Our patient who had a steroid-resistant exacerbation of bronchial asthma during mepolizumab therapy was diagnosed with PCP based on ground-glass opacities on computed tomography and positive polymerase chain reaction test results for Pneumocystis DNA in the sputum. The patient was treated with SMX–TMP, which improved her symptoms. Therefore, PCP was considered as a possible cause of bronchial asthma exacerbation during anti-IL-5 antibody therapy.

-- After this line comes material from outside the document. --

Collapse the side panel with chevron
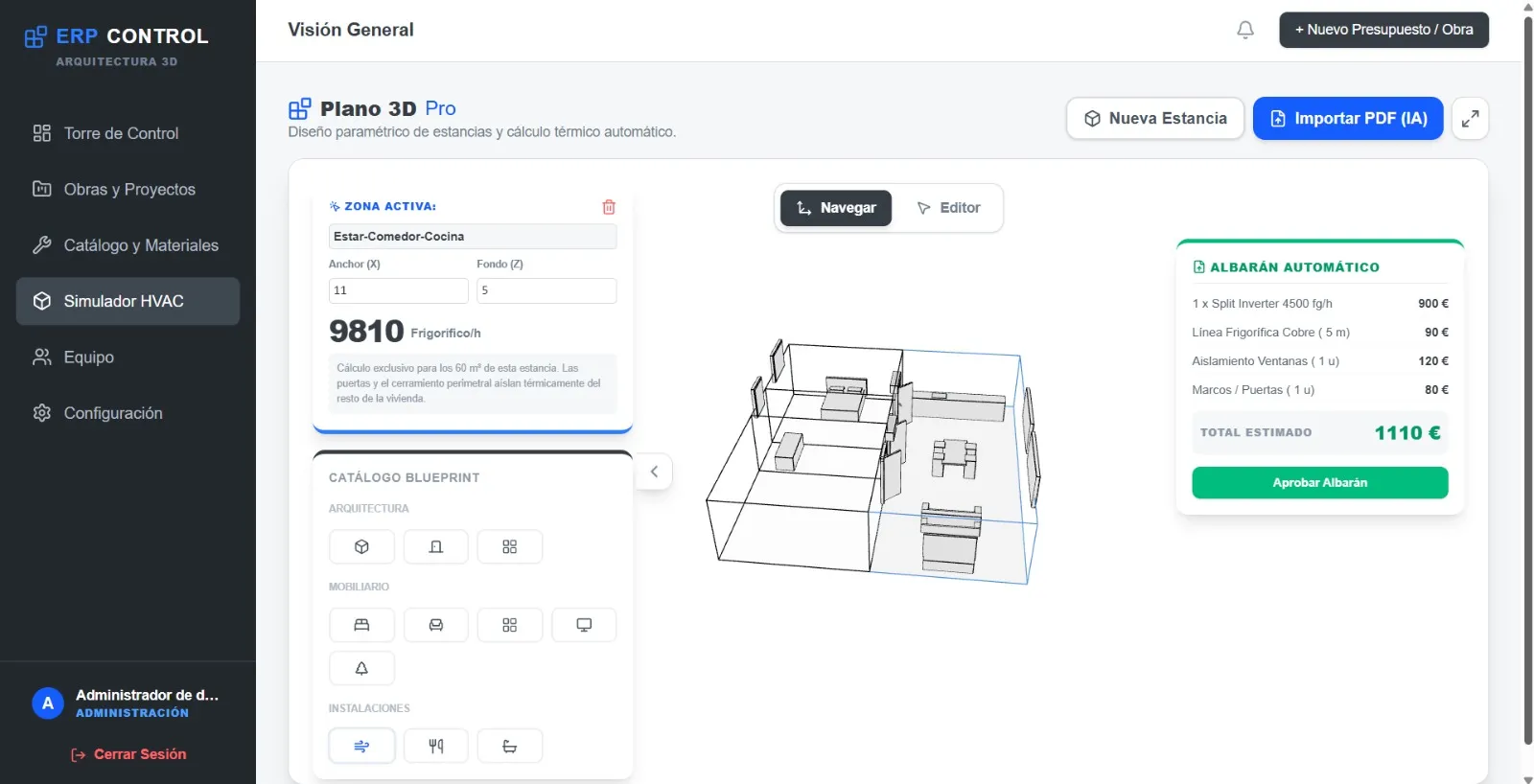(654, 472)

There are two types of PCP: HIV-associated PCP, which occurs in patients with immunosuppression due to HIV infection, and non-HIV-associated PCP, which develops independently of HIV infection. Non-HIV-associated PCP has an acute course and is more severe than HIV-associated PCP. Moreover, the amount of pathogen at the time of infection is low and difficult to detect on speculum examination [8]. The pathogenesis of non-HIV-associated PCP is believed to be associated with an excessive immune response and correlated with inflammatory cytokines such as IL-4, IL-5, tumor necrosis factor-α, and interferon-γ [9, 10]. In mice, loss of STAT6, a transcription factor involved in Th2 cell differentiation, suppresses bronchial hypersensitivity [9]. Since Th2-type inflammatory responses are strongly associated with airway hypersensitivity symptoms in non-HIV-associated PCP, Pneumocystis spp. infection may have contributed to exacerbation and refractoriness of asthma symptoms in this case.

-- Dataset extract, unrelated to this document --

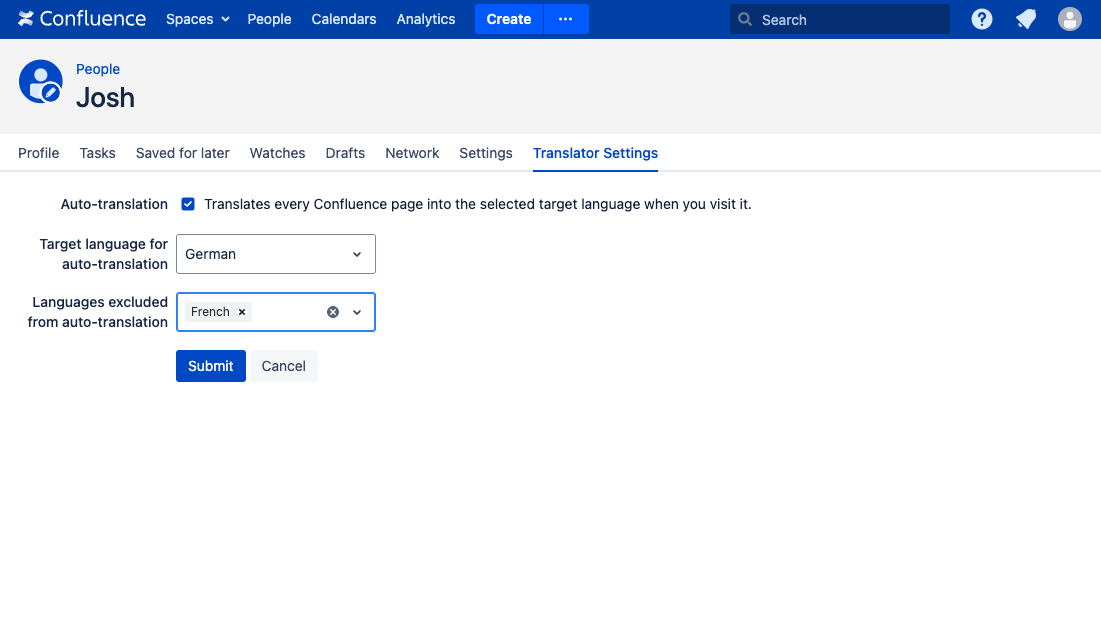The width and height of the screenshot is (1101, 637).
Task: Go to the Watches tab
Action: [x=277, y=153]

Pneumocystis spp. carriage rates range from 16–55% and 0–65% in patients with COPD and patients receiving immunosuppressive therapy, respectively [11]. Although there is no report on the rate of carriage in people with asthma, it is highly likely that our patient was carrying the disease, since anti-Pneumocystis antibodies are higher in patients with severe asthma and in older patients [7]. In this patient, PCP developed in the absence of any background HIV infection or disease indicating compromised immunity. In general, 16 mg/day of PSL for > 8 weeks increases the risk of developing PCP [12], and prophylactic administration of SMX–TMP is recommended when 20 mg/day of PSL is administered for ≥ 4 weeks [13]. In the present case, the patient had received < 5 mg/day of PSL previously and 10 mg/day of PSL for two weeks prior to admission. Therefore, no prophylactic SMX–TMP was administered because the dose and duration of PSL did not indicate the need for prophylactic SMX–TMP administration. Thus, other factors were possibly involved in the pathogenesis of Pneumocystis pneumonia.

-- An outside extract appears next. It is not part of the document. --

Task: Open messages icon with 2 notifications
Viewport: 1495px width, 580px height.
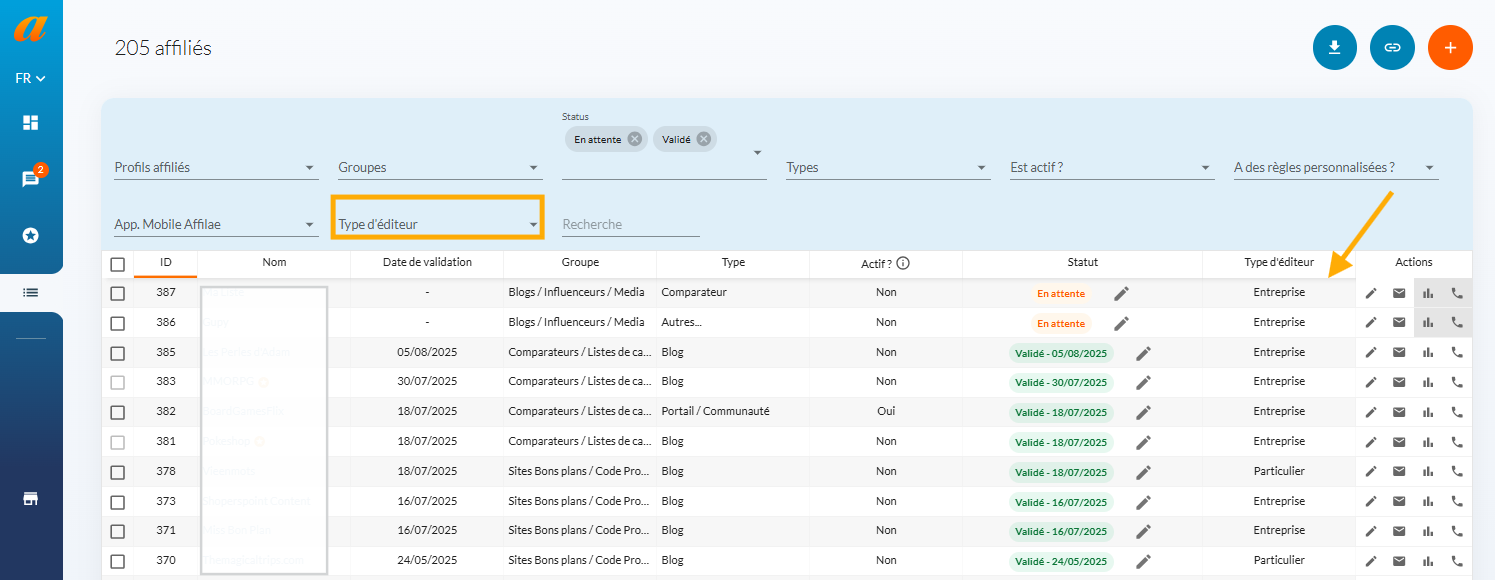Action: (31, 179)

First, this patient is quite elderly and it is expected that there will be some natural deviations in immune response in the lungs with aging [14]. Next, she had a high systemic glucocorticoid load according to frequent exacerbations and OCS dosing in previous years. A high OCS load is a known risk factor for severe side effects and/or complications in many clinical situations, including infectious diseases [15, 16]. And finally, the use of anti-IL-5 antibodies. IL-5 is the most potent activator of eosinophils and is produced by Th2 cells and ILC2s. Eosinophils have immunomodulatory functions in allergic diseases as well as in bacterial, fungal, and viral infections [17], and have been implicated in immunity against Pneumocystis spp. [18]. They have been shown to have killing activity against Pneumocystis spp. in a mouse model [18], suggesting that immunity against Pneumocystis jiroveci may be mediated by eosinophils in humans as well. In this case, the decrease in eosinophils caused by the use of an anti-IL5 antibody may have been responsible for the development of Pneumocystis pneumonia. Therefore, we chose dupilumab, which suppresses eosinophil activity by indirectly reducing IL-5 via Th2 cells through IL-4 inhibition, rather than direct suppression through IL-5 inhibitors, as the next biologic treatment for this patient with eosinophilic asthma.

In conclusion, Pneumocystis sp. infection should be considered as a differential diagnosis in patients with severe asthma that has been well controlled with biologic agents who develop refractory exacerbations.